According to the bibliography, a solution to this problem is peer learning.21Encouraging the leadership role of clinical nurses in health care units may be an alternative, which seems evident with the improved self-perception of knowledge and the apparent change in the use of the different methods observed after the intervention.

The main limitation of this study was the low rate of response to the post-test questionnaire. A potential cause may be that they were not allowed to leave their job to complete it or that they were probably not willing to be reassessed. In spite of this, the analysis of results indicates that groups were homogeneous.

Another important limitation is that actual practice was not monitored at all and that the results indicated here are exclusively based on the questionnaire answers.
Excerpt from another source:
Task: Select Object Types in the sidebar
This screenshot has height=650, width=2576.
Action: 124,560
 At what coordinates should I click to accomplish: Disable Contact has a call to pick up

It may be concluded that the educational intervention was effective to increase nurses' theoretical knowledge on pediatric nasogastric intubation because it increased the number of correct answers on practices that have been described as safe in the bibliography (use of specific tables to estimate tube caliber, the NEMU method to estimate tube length, and measurement of gastric pH to confirm placement) and the auscultation of air insufflated into the gastric chamber was no longer considered a safe confirmation method.